On 27 January 1945, Hansford sailed for Saipan, the staging area for the invasion of Iwo Jima, next step in America's seaborne thrust across the Pacific. After final rehearsal at Saipan, she sortied 16 February 1945 with Task Force 51. The initial assault waves which stormed the beaches of Iwo Jima 19 February included units from Hansford. She continued to land troops and equipment through 25 February. Although she often closed to within 1,000 yards of land, Hansford managed to escape the enemy shells which landed nearby. However, four of her boats, two LCVP's and two LCM's were lost during the operation, and her beach party, which was ashore from 19 February through 22 February, suffered 17 casualties including one officer and three enlisted men killed and one bluejacket missing. Three members of the boat group were wounded.

Each day while she was anchored off Iwo Jima, Hansford embarked and cared for casualties who were brought on board from the beaches. On the afternoon of 25 February, she sailed for Saipan. Upon arrival there on 28 February, she transferred 127 casualties to an Army hospital.
+ + + + +
§ What you should do:
Write out everything from "Each day while" down to "an Army hospital." in the passage on Hansford at Iwo Jima, word for word.

§ Dataset section:
+ + + + +
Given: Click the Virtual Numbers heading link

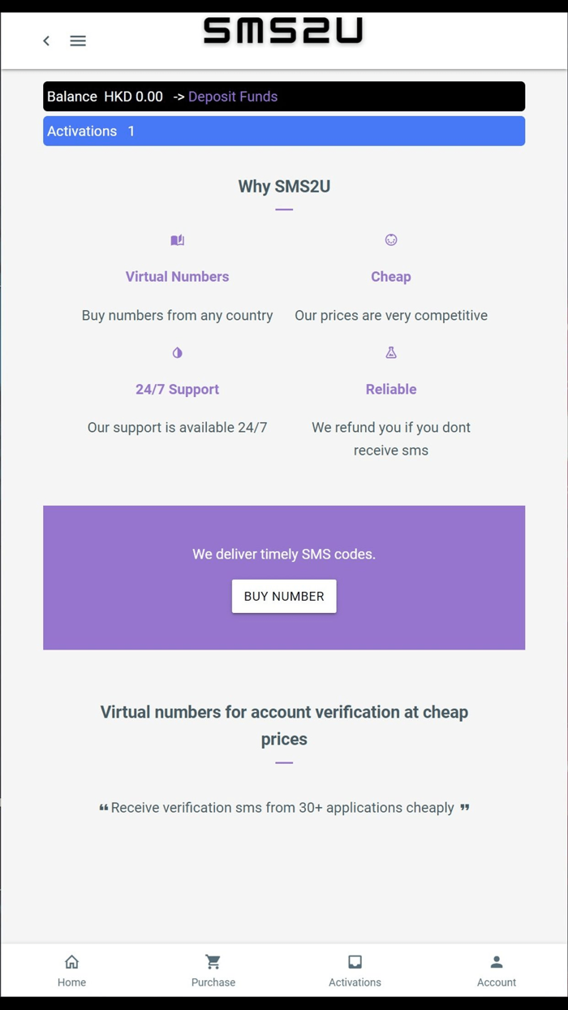Looking at the screenshot, I should tap(177, 276).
+ + + + +
§ Answer:
Each day while she was anchored off Iwo Jima, Hansford embarked and cared for casualties who were brought on board from the beaches. On the afternoon of 25 February, she sailed for Saipan. Upon arrival there on 28 February, she transferred 127 casualties to an Army hospital.